ASSIGNMENT: Please copy everything from "Growth. All children" down to "Kuan et al 2023]." in the passage on YARS1 deficiency, putting "short stature" wherever "linear growth failure" appears.

YARS1 encodes tyrosine-tRNA ligase, cytoplasmic (also called tyrosyl-tRNA synthetase 1; YARS1), a member of the aminoacyl-tRNA synthase family of cytoplasmic enzymes that link amino acids with the correct nucleotide triplets, ensuring the correct translation of the protein code during protein synthesis. Thus, the multisystem clinical manifestations of deficiency of YARS1, like deficiency of all other members of the aminoacyl-tRNA synthase family, typically vary from individual to individual [Estève et al 2021].

YARS1 deficiency is characterized by developmental delay / intellectual disability, poor prenatal and postnatal growth, gastrointestinal (GI) involvement (feeding difficulties, recurrent vomiting, GI bleeding, chronic diarrhea, pancreatic insufficiency), liver involvement (increased transaminases, cholestasis, steatosis, fibrosis, episodes of hepatic failure), chronic anemia, endocrine involvement (hypothyroidism, hypoglycemia), lung disease (cystic disease, interstitial fibrosis), retinitis pigmentosa, and sensorineural hearing loss. Other less frequent findings include kidney disease and primary amenorrhea.

To date, more than 30 individuals with YARS1 deficiency have been reported: 17 individuals (from seven families) with a range of biallelic YARS1 pathogenic variants [Nowaczyk et al 2017, Tracewska-Siemiątkowska et al 2017, Shaheen et al 2019, Williams et al 2019, Estève et al 2021, Zeiad et al 2021, Kuan et al 2023, Lenz et al 2024] and 14 individuals (from seven families) homozygous for the YARS1 pathogenic variant p.Arg367Trp [Averdunk et al 2021, Nasser Samra et al 2023]. The following description of the phenotypic features associated with YARS1 deficiency is based on these reports.

Pregnancy and preterm birth. Some infants were born preterm (before 29 weeks' gestation). Preterm birth was variably associated with decreased fetal movements, placental abruption, and premature rupture of membranes [Williams et al 2019, Estève et al 2021].

Intrauterine growth restriction was reported in some infants [Shaheen et al 2019, Williams et al 2019, Estève et al 2021, Zeiad et al 2021].

None of the individuals homozygous for the p.Arg367Trp pathogenic variant were born prematurely or had intrauterine growth restriction [Averdunk et al 2021, Nasser Samra et al 2023].

Growth. All children had linear growth failure (with weight proportional to height) (ranging to a z score of −10) and most had microcephaly of prenatal or postnatal onset (ranging to a z score of −10) [Tracewska-Siemiątkowska et al 2017, Williams et al 2019, Estève et al 2021, Kuan et al 2023].

RECORDED DATA:
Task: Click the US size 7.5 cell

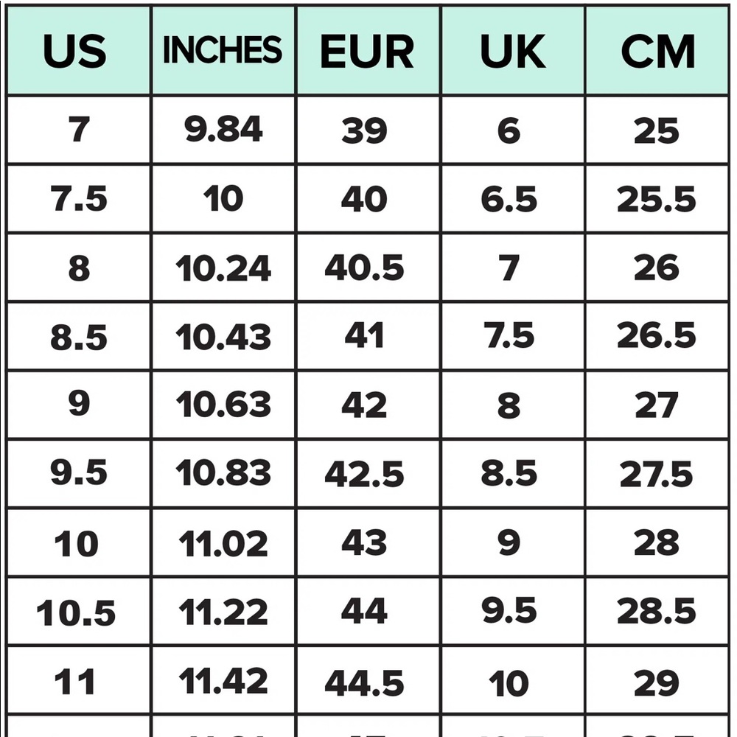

WRITTEN SOLUTION:
Growth. All children had short stature (with weight proportional to height) (ranging to a z score of −10) and most had microcephaly of prenatal or postnatal onset (ranging to a z score of −10) [Tracewska-Siemiątkowska et al 2017, Williams et al 2019, Estève et al 2021, Kuan et al 2023].